The Trump probe centers on the former president’s Jan. 2 phone call to Brad Raffensperger in which he pleaded with Georgia’s secretary of state to “find” enough votes to overturn Joe Biden’s narrow victory in November.

Willis is also looking into a call between Raffensperger and Trump ally U.S. Sen. Lindsey Graham, R-S.C.; the sudden resignation of BJ Pak as U.S. attorney for the Northern District of Georgia; and false claims made by Trump attorney Rudy Giuliani during a hearing before the Georgia Senate Judiciary Committee.

The Fulton DA has worked with Floyd before. She served as lead prosecutor in the 2014-15 APS trial, leaning heavily on his RICO expertise.

The RICO law was enacted by the federal government in 1970 to fight corruption and organized crime. But Georgia’s version, passed in 1980, has been used much more liberally by prosecutors.
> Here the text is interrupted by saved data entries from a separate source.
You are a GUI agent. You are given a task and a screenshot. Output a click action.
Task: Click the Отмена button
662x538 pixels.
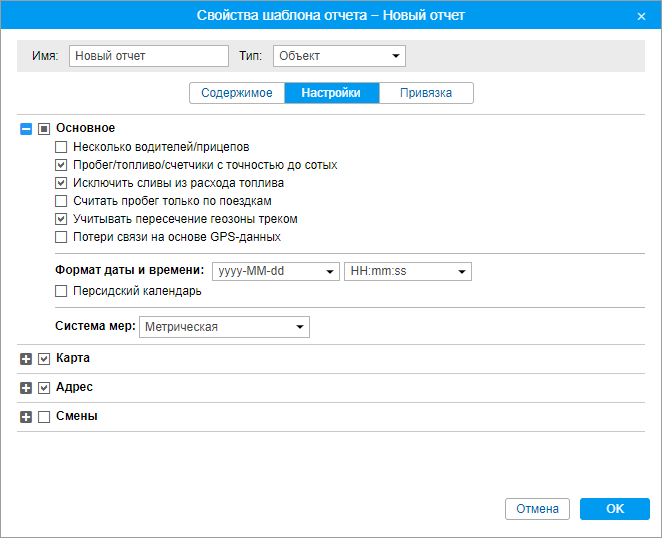[x=537, y=509]
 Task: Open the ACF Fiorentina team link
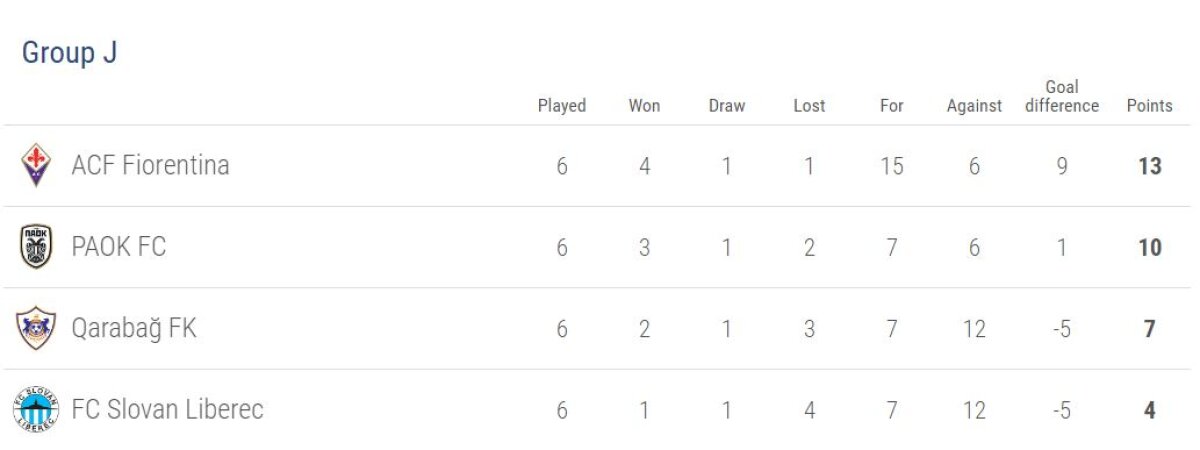(x=150, y=165)
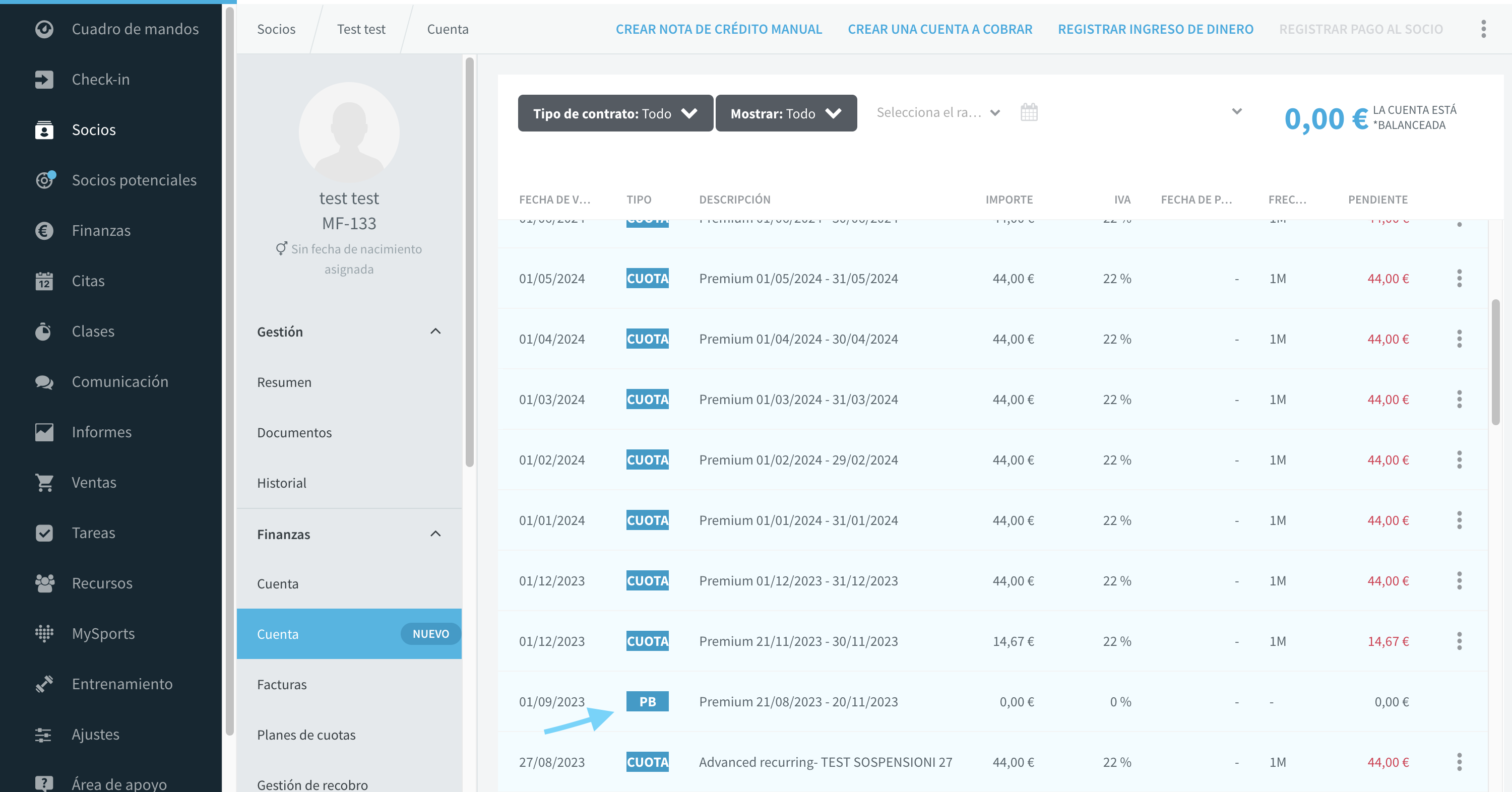The image size is (1512, 792).
Task: Collapse the Gestión section
Action: point(435,332)
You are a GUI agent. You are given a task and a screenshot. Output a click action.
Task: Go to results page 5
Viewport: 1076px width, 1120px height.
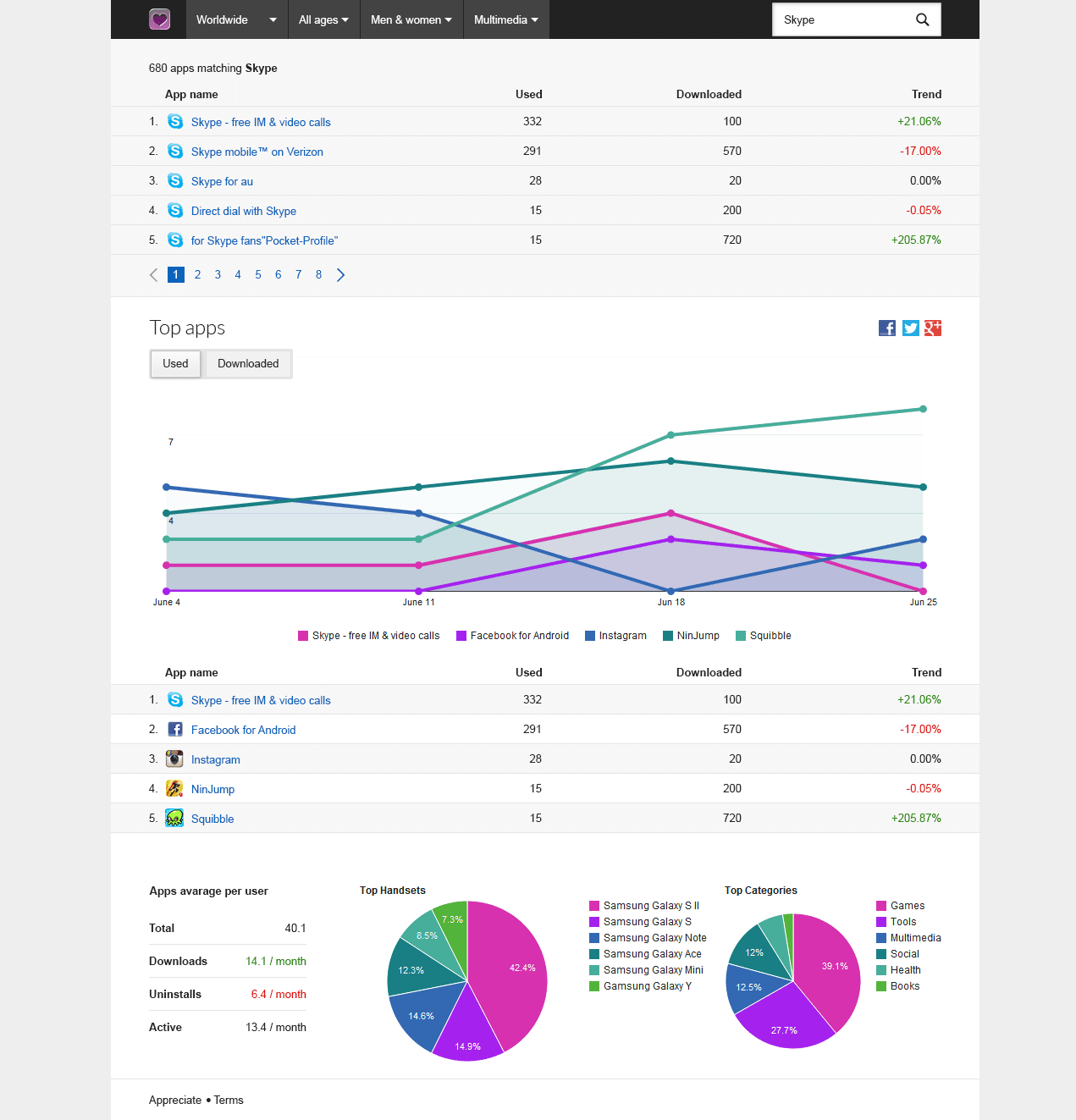pos(258,275)
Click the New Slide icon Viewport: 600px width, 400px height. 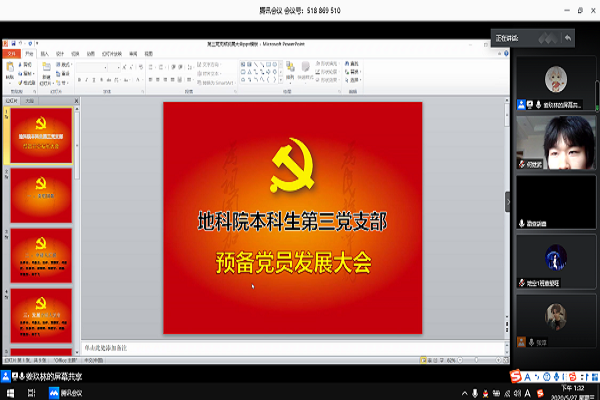click(x=46, y=69)
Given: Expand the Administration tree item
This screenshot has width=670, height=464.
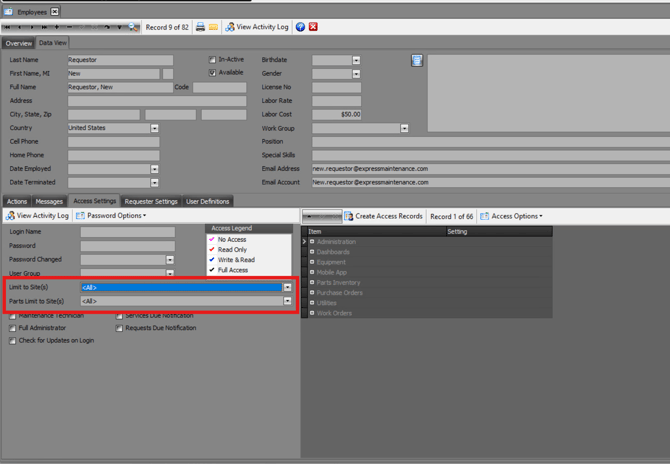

In his closing argument during the APS trial, Floyd explained it was not necessary to demonstrate an organized crime connection to prove racketeering. Prosecutors had shown APS defendants knowingly joined into a conspiracy and used the Atlanta school system as a criminal enterprise, he said. And they shared a common goal: to cheat and to cover up the cheating, which, Floyd concluded, constituted a racketeering conspiracy.

Legal experts are divided as to whether RICO will aid or complicate any potential prosecution of the former president and his allies.

Georgia State University law professor Clark Cunningham told the AJC recently he believes Willis has the makings of a “pretty compelling narrative of a conspiracy” to commit election fraud.

But Don Samuel, one of Atlanta’s top criminal defense attorneys, says RICO “always just adds burdens to the prosecution’s case.”

“If, in fact, they’re going to try and show that individual acts of election fraud occurred, why complicate the matter by going with a RICO case?” Samuel told the AJC.

Willis has said it’s not a given her investigation will lead to criminal charges. Prosecutors began seeking subpoenas for documents and witnesses related to the case this past week.